In this lesson we’ll review how to use the shell for four common types of tasks that are a part of scientific computing.
To get started, let’s launch a shell session. If you’re on a Mac, go to your Applications folder, then to the folder Utilities, then open the program Terminal. On Windows, presuming that you’ve installed Git for Windows as per the instructions, you can go to the Start menu, Programs, Git, and then open the Git Bash program. If you’re running Linux, you probably already know where the shell is and how to use it — if you’re running our Linux Virtual Machine for the first time, look under the button at the bottom left of the screen (that looks like the old Windows Start Menu) for something called shell or terminal.
Once you launch a terminal session, you’ll see a window pop up with something like this printed in it.
Last login: Thu Jan 16 17:50:22 on ttys001 ~$
This means you’re set to go, even if you don’t exactly know where we’re going yet. You may have other text in front of the
$ symbol on your computer, which is fine. You’ll notice that if you start typing, your text appears following the
$ symbol. This state is known as being at a command prompt, and it’s the first step in the read-execute-print loop that we mentioned earlier. In other words, the shell is now waiting for us to tell it to do something.
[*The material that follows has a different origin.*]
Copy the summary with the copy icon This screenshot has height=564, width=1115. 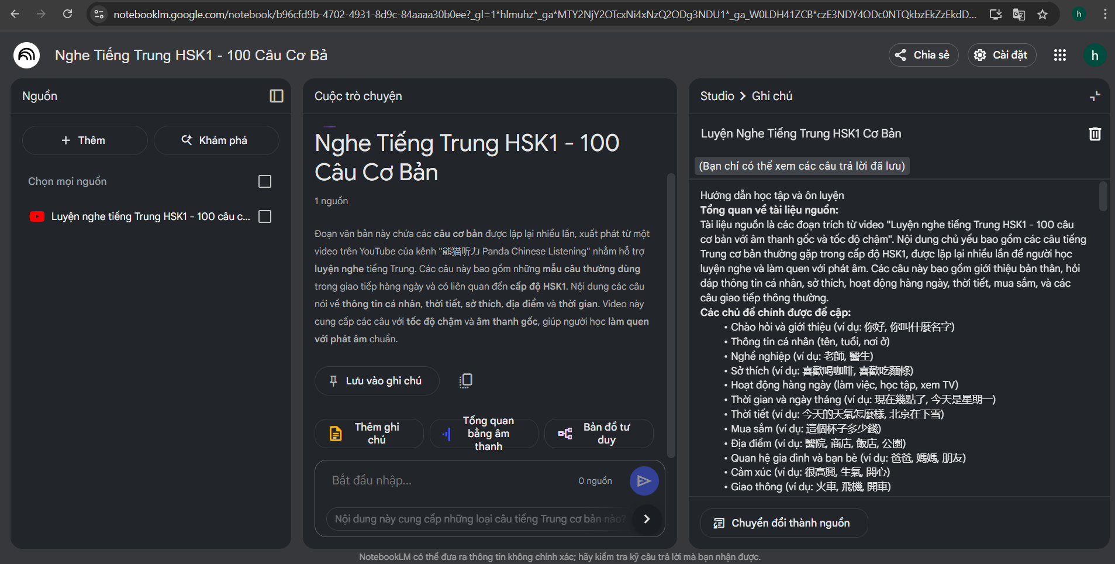(465, 381)
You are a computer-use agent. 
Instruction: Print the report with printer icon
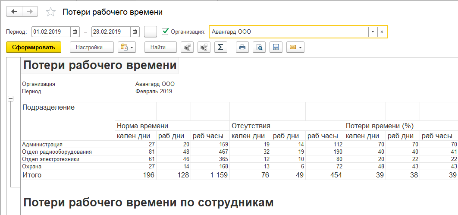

Moving around your filesystem
Probably the most fundamental and most frequent type of task that you’ll complete in the shell will involve navigating around your hard drive and working with files and directories. Head over to the shell and to your command prompt, type the command
pwd and hit return, and watch what the shell prints out.
~$ pwd /Users/choldgraf
The response of your shell will be different, of course, unless your name is also Chris Holdgraf. The command
pwd is short for “print working directory” and it tells us which directory the shell is currently in. (This is the command line equivalent to opening a particular folder on your hard drive.) When you launch a shell session, you’re automatically placed in a location known as your “home directory” to start off.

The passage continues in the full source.